|  
 | 
   
    |  | 
   
    |  | 
   
    |   | SWEAT is a videogame collaborative dedicated to making socially conscious
	 videogames.
 
 It was first convened on the US-Mexico border in 2000 to work on the game 
	 Crosser™. The participants were invited from a diversity of 
	 intellectual and practical backgrounds; graphic design, architecture, 
	 anthropology, printmaking and psychology. They were all living the 
      experience that we wanted to comment on. It was, in essence, a “design 
      maquila.” (International treaties created twin assembly plants, one on each side 
      of the border.) In this project, collaborators came from both sides of the 
      border. The collaborators provided the back story and taught elements of 
      it to me and to each other. This first iteration was adjourned upon the completion
	 of Crosser™.
 
 SWEAT continues to exist, now in Denver, with different collaborators, and a new 
      game in the making. What’s different about the second iteration of SWEAT 
      is that the participants come from similar intellectual and practical backgrounds. 
      One knows how to program, but can’t draw (he thinks); two know how 
      to draw but can’t program (they think). All three are extremely eloquent 
      and accustomed to handling difficult ideas, and all three are studying digital 
      media and culture. But they don’t know the history of the region being 
      modeled. The elaboration of the back story, of the cultural narrative, becomes 
      part of the research and development phase of the project.
 
 We are culturally engaged.

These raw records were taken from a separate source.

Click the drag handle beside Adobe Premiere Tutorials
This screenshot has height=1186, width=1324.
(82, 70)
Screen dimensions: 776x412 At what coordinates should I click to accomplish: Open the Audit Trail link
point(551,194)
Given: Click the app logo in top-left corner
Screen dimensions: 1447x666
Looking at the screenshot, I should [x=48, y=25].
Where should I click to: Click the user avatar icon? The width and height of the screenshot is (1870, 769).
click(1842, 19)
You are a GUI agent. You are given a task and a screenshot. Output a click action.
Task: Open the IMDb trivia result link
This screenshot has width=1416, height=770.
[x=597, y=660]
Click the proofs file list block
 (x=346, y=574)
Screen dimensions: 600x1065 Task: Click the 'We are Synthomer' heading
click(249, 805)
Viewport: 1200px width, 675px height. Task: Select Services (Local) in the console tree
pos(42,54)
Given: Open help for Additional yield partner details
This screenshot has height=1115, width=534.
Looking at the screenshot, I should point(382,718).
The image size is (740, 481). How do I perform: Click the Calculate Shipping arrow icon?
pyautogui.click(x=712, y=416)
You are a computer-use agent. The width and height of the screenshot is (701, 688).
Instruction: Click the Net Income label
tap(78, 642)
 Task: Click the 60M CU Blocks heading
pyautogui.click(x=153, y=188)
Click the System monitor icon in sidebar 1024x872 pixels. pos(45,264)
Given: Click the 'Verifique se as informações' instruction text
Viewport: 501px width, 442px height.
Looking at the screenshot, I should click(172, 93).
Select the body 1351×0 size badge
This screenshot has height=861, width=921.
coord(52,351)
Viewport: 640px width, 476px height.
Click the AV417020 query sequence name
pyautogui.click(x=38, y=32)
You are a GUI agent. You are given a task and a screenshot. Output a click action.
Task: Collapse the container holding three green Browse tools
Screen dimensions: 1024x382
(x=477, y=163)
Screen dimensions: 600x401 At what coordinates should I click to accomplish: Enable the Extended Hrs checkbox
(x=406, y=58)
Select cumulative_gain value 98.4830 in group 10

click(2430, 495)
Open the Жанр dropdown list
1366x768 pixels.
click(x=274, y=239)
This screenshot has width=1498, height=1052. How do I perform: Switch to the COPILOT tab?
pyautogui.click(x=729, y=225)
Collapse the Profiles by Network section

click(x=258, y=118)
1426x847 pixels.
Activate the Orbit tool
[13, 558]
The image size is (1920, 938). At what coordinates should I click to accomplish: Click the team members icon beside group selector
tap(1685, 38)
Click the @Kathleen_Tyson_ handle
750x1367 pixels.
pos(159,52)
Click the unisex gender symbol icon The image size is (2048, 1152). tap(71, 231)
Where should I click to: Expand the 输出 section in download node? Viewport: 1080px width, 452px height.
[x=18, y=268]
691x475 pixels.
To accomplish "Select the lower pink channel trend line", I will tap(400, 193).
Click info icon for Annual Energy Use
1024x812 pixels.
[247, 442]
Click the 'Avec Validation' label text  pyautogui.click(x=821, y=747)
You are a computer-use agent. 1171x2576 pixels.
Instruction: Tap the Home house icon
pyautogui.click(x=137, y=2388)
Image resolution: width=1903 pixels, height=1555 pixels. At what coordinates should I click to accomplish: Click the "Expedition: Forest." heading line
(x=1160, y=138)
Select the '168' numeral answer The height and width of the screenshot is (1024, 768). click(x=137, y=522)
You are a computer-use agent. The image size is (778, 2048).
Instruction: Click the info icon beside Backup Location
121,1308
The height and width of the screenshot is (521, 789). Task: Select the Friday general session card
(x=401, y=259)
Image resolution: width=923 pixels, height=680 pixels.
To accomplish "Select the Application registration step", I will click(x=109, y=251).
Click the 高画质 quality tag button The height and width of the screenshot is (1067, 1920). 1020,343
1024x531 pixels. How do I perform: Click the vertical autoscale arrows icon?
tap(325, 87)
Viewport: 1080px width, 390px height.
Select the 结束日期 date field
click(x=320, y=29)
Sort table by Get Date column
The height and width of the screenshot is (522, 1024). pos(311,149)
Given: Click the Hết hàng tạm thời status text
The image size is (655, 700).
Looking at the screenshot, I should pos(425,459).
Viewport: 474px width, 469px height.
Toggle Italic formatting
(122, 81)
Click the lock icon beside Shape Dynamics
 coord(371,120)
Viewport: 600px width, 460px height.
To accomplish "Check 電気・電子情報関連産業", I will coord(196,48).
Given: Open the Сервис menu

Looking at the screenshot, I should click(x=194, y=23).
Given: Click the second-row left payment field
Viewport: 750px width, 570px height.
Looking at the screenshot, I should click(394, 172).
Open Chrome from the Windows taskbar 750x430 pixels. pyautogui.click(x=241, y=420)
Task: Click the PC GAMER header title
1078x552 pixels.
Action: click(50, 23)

We seek moments of empathy and of creative imagination 
	 in the mind of the player. Blurring the line between the fun and the social conscience. 
	 We attempt to create a tension, a dissonance between “game” and 
	 “critique”, 
      between fun and serious, between glee (which I think is unself-conscious) 
      and guilt (which is totally self-conscious). We try to put players on 
      uncertain footing, without preaching, 
      without piety, and open a space, an opportunity for the player to question 
      the situation being presented. That moment of questioning, of sparking the 
      use of intellect and of creative imagination in someone else is – 
      we think – a radical act given contemporary political climates.